MixerBox is the kind of company that doesn't really fit on a slide. It is a music app. It is a TV app. It is a news app. It is a meditation app. It is the largest single developer on the ChatGPT Plugin Store. It has crossed 300 million downloads. And its team is roughly the size of a corner-office accounting firm.
The press tends to describe MixerBox as a "super-apps company," which is technically correct and somehow misses it. The super-app idea, as practiced in Asia, usually means one giant app that swallows every behavior. MixerBox does the opposite. It builds a constellation. One app per habit. Wake-up here, news there, podcast on this one, meditation on that one, navigation in a chatbot. Then it loops users through them like a well-run morning radio show.
Before MixerBox, John Lai was the kind of student who wins programming championships. At the University of New South Wales he led a team to the Australian title at the International Collegiate Programming Contest, then to a silver medal at the world finals. He went on to Harvard for a master's. Then, in 2012, he started a company.
What is interesting is what he didn't do next. He didn't pick a category and dig. He picked a question - what do people actually open their phones for, every day - and started shipping apps against it, one at a time. Music. Alarms. TV. News. Sleep. Shopping. Scanning. Each app is small. The portfolio is enormous.

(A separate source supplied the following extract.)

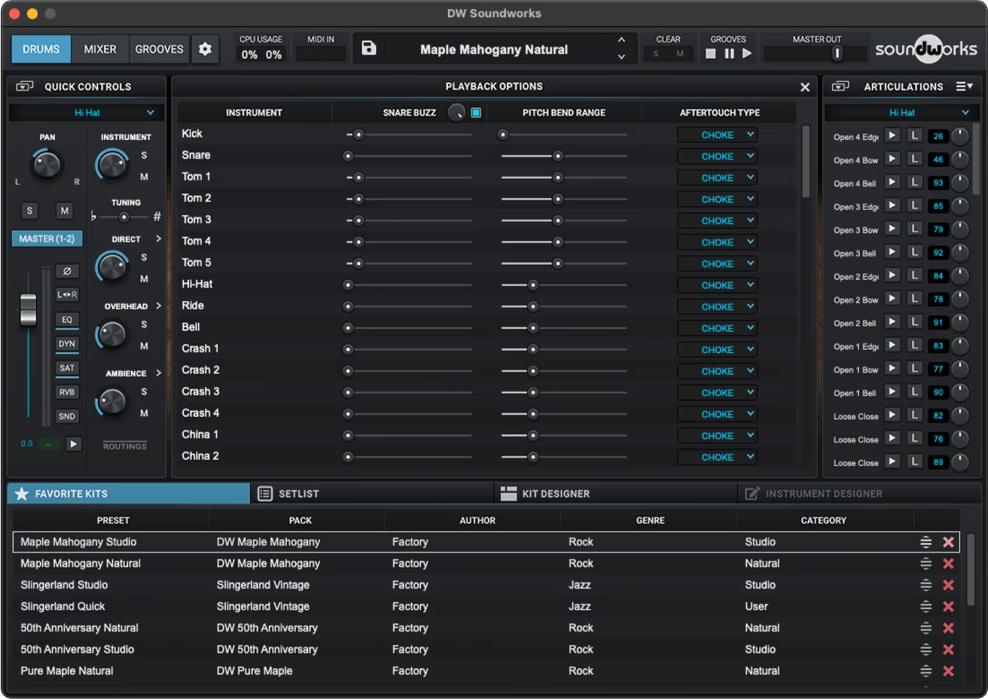
Task: Click the phase invert button
Action: [x=67, y=271]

Y Combinator backed him early. So did Paul Buchheit, the creator of Gmail. So did Adam D'Angelo, Quora's CEO and Facebook's former CTO. The names matter because they are the names of people who recognize someone who ships.
Every product name begins with "MB." That is not a logo gag - it is distribution strategy. In the App Store, where ranking and trust travel by family resemblance, a prefix is a quiet promise. The user who liked MB AlarmTunes already half-trusts MB NewsDash. The user who downloads MB OnePlayer has been pre-sold MB FreecableTV. Cross-promotion is the closest thing super-app studios have to a flywheel, and MixerBox runs theirs with surgical patience.

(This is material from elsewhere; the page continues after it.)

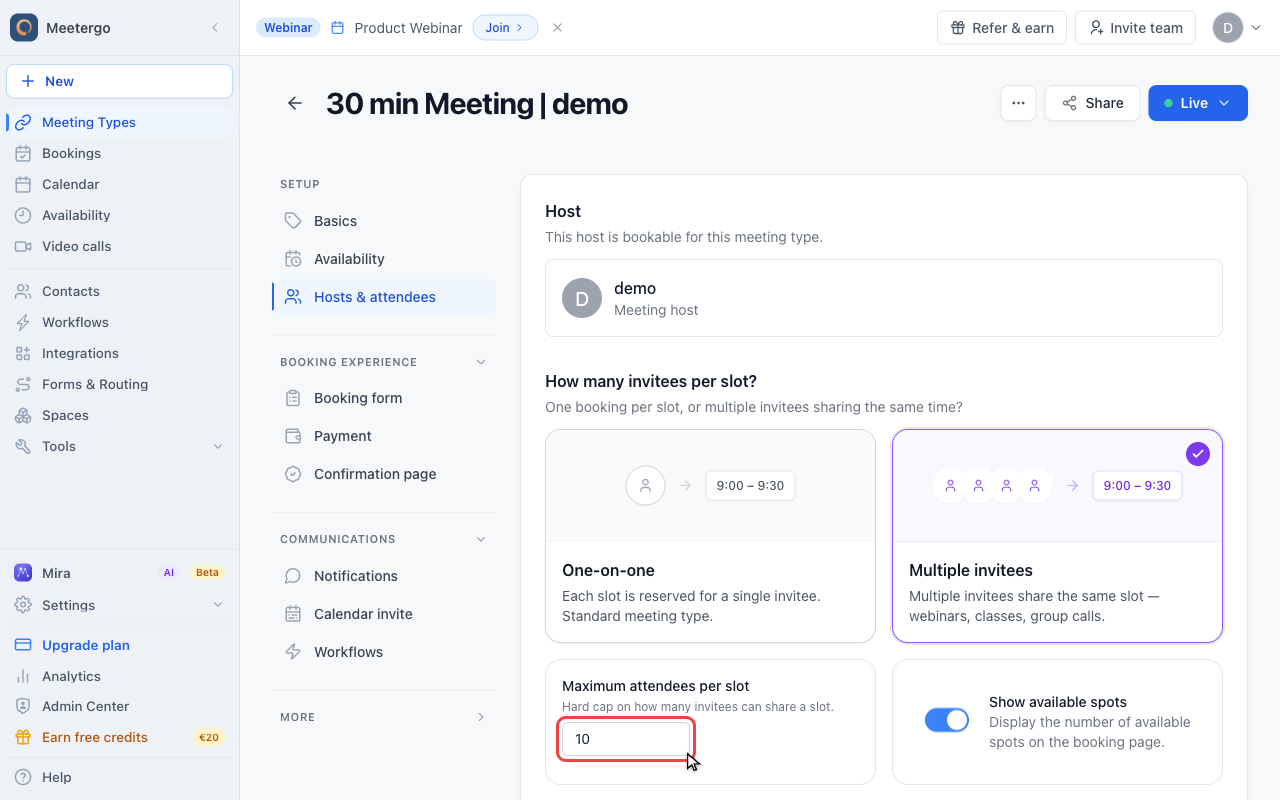Open the Live status dropdown
This screenshot has height=800, width=1280.
[x=1198, y=103]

All-in-one music, podcast, MP3 and audio player - the flagship.
Free streaming for news, sports, music, cartoons and full episodes.
Wake up to a chosen song, not a default beep.

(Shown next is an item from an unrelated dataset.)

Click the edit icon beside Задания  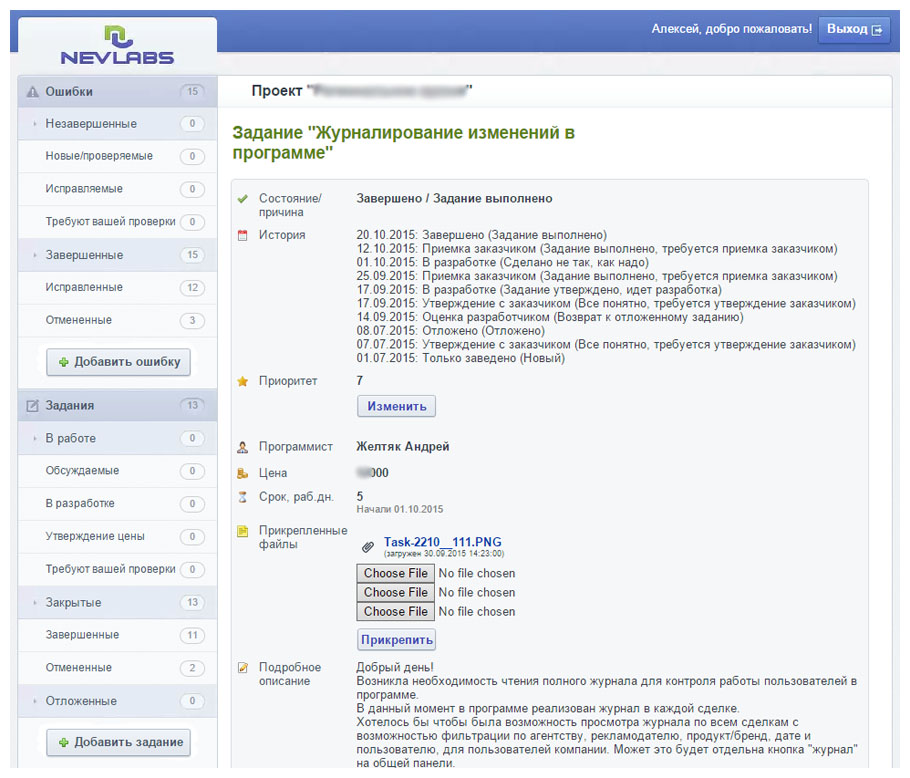tap(32, 406)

Personalized headlines with push notifications.
Guided sessions, breathing exercises, sleep stories.
Cashback and rewards on everyday purchases.
Mobile document and QR code scanner.
Free multilingual chatbot suite - chat, image, summarization, search.
10+ plugins including ChatMap, the first AI chatbot for navigation.
In the summer of 2023, OpenAI's ChatGPT Plugin Store was an empty mall with a few brave tenants. Most companies sent one cautious plugin and waited to see what would happen. MixerBox sent a dozen. Within months, it was the largest single developer in the store by plugin count.
The headline plugin was ChatMap - the first ChatGPT integration that could actually understand "what's the nearest bookstore that's open right now," then return a real, navigable answer. It worked because the team had been building map-aware mobile apps for a decade. The AI didn't need to be invented; it just needed a doorway.
The MixerBox catalog reads like a list of human routines. Wake up with AlarmTunes. Read the morning news in NewsDash. Drive to work with ChatMap inside ChatGPT. Take a podcast break in OnePlayer. Buy something through CashBack. Scan a receipt with TurboScan. Watch a show on FreecableTV. Wind down with Inspire Meditation. None of it is novel. All of it is built.
The interesting question is whether you notice. Most MixerBox users don't think of themselves as MixerBox users. They think of themselves as people who use that alarm app, that podcast app, that free TV app. The studio is invisible by design. Which is, of course, how the best studios stay in business.
The alarm goes off again. Same Manila apartment, same song. Only this time the user, half-awake, asks her phone where the nearest open bakery is. A ChatGPT plugin built by a 26-person team in Palo Alto answers. She follows it. She buys a croissant. She doesn't think about MixerBox once.
That is, in a way, the entire pitch. A studio you don't notice, embedded in the small moments of a global morning, quietly running the soft infrastructure of waking up. Three hundred million downloads is a big number. The more telling number is twenty-six. The team is small because the work is clear: make the simple things smarter, ship the smart things faster, and let the apps do the talking.
By the time California gets to its desks, the bakery in Manila has sold out.